The Socialist Movement Is Bringing Democracy Back
Largely ignored in coverage of the democratic socialist movement that helped produce Zohran Mamdani is this basic fact: at a time of rising authoritarianism, socialists have succeeded by old-fashioned grassroots, democratic organizing.

Zohran Mamdani didn’t simply tell people to vote, he empowered us to organize. (@nycdsa / Instagram)

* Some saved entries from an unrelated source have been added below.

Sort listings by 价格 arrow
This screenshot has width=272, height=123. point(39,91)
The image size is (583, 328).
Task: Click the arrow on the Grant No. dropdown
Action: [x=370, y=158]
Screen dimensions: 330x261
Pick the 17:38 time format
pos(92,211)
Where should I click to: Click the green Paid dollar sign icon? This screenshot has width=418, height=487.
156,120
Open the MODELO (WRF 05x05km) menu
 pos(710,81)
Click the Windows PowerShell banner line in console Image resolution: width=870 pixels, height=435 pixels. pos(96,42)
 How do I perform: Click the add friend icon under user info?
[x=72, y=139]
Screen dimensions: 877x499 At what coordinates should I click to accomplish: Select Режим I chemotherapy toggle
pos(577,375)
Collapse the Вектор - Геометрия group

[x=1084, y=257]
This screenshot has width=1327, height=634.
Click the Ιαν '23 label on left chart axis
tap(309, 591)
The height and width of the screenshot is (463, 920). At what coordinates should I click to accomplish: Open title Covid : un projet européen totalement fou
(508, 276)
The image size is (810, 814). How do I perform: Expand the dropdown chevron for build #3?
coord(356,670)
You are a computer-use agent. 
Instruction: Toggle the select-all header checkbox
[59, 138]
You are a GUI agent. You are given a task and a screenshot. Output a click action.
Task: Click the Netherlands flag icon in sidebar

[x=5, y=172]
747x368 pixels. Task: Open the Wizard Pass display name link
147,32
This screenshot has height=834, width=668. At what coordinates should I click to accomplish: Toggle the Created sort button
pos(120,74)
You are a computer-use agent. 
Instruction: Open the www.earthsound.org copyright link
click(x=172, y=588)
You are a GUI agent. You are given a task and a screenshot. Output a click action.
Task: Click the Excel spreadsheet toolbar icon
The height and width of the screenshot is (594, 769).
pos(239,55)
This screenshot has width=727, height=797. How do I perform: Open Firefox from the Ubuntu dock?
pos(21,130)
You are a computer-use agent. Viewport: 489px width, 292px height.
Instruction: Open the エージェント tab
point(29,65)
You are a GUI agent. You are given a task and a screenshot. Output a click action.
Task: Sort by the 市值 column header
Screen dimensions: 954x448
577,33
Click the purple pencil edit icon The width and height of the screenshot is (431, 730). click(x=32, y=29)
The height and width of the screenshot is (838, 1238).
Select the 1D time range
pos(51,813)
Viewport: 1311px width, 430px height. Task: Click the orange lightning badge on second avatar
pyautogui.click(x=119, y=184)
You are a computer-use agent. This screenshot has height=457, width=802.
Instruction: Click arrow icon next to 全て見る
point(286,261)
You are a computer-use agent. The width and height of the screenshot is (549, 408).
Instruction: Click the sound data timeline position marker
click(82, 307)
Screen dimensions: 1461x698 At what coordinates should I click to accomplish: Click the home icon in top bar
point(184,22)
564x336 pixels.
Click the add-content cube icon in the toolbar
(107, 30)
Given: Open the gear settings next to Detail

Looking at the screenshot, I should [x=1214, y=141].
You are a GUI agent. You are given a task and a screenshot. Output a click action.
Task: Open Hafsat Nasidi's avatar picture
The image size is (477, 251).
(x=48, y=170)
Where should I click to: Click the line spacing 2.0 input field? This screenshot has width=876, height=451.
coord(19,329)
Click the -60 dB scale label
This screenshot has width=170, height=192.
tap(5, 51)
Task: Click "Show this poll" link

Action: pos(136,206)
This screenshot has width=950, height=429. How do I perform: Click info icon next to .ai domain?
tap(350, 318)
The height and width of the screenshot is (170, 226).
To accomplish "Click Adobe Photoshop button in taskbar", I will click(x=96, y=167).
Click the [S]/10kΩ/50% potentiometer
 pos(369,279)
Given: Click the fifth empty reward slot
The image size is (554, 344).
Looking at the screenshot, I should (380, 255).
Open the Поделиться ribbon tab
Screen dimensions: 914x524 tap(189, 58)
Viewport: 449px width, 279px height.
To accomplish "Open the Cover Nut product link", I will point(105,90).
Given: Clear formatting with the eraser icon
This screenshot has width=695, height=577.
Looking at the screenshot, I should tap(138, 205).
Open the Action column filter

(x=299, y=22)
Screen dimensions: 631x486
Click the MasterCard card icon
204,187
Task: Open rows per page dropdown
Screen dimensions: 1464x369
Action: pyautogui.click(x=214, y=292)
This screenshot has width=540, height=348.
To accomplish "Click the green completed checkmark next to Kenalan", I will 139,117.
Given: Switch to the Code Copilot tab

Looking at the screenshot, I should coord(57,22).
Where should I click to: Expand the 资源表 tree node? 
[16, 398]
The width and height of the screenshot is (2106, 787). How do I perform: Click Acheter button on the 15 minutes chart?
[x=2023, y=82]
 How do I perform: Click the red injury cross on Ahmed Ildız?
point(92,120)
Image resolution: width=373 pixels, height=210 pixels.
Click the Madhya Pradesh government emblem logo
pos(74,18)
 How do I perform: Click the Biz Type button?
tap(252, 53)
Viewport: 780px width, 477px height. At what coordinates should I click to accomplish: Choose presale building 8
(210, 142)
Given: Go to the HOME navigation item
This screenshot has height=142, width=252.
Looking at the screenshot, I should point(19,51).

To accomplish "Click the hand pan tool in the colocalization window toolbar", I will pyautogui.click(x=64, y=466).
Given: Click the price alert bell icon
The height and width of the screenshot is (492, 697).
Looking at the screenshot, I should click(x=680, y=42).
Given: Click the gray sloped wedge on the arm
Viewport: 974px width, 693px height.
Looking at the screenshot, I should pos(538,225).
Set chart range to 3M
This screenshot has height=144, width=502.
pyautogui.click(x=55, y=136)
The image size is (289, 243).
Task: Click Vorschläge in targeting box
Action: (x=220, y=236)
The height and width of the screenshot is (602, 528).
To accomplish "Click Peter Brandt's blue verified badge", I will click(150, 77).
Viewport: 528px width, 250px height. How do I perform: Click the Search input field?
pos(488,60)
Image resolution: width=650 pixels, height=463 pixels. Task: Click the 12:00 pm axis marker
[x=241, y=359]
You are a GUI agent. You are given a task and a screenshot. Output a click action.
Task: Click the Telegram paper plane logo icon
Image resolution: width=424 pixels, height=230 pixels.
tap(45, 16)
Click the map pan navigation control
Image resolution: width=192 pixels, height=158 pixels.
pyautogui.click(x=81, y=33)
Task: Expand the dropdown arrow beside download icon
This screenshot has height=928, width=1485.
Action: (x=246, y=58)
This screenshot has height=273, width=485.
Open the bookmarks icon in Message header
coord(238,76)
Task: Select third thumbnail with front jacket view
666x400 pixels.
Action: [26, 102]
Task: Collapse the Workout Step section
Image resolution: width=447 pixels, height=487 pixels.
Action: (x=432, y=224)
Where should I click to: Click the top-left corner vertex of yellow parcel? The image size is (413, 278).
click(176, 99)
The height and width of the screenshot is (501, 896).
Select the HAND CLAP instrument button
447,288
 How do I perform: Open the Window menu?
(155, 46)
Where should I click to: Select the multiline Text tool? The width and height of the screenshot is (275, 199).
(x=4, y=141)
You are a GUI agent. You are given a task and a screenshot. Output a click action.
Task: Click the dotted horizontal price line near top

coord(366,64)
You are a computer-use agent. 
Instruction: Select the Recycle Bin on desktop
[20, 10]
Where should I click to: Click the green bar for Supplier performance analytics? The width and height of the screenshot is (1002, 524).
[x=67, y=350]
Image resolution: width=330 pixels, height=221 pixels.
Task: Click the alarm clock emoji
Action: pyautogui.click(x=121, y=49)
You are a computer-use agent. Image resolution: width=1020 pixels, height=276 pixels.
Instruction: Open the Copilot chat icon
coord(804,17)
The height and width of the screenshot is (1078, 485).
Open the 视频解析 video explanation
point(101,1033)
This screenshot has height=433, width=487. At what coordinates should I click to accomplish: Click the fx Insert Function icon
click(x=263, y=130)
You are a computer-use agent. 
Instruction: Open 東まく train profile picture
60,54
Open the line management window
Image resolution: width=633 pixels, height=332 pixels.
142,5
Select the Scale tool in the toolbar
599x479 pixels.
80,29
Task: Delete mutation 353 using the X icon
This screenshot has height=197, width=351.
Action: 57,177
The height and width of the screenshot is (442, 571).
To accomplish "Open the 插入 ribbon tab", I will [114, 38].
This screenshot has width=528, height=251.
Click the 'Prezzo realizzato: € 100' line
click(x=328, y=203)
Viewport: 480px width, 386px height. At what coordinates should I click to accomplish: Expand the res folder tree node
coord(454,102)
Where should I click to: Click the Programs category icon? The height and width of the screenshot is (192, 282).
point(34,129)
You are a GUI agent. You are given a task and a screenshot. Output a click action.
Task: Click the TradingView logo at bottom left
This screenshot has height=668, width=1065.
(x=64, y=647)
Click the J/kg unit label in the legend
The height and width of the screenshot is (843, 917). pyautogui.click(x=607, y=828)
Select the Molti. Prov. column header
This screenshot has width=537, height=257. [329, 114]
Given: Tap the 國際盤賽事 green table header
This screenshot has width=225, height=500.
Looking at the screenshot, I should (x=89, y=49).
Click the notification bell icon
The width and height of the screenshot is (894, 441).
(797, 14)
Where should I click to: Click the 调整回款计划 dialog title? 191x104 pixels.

The state of democracy in the United States, as anyone who has taken a glance at the news knows, is not strong. Donald Trump has continuously and brazenly attacked the norms and laws that shape our democratic practices. This erosion started long before him though. Since Robert Putnam’s Bowling Alone, intellectual and political leaders have noted the decline in civil society and corresponding decline in our democracy. Declining unionization, fewer civic clubs and associations, and a general erosion of collective and communal life has meant that Americans have forgotten how to engage in collective decision-making and action-taking. Once people forget how to practice democracy in their day-to-day lives, it becomes much easier to take democracy away in our politics.
There is a significant group countering this trend, though few of those same intellectuals and political leaders lamenting democracy’s decline have noted it: Democratic Socialists of America (DSA).
DSA organizes for a robust socialist vision, and our political agenda tends to get the most attention. But less attention is paid to how we organize: through mass, grassroots, democratic means.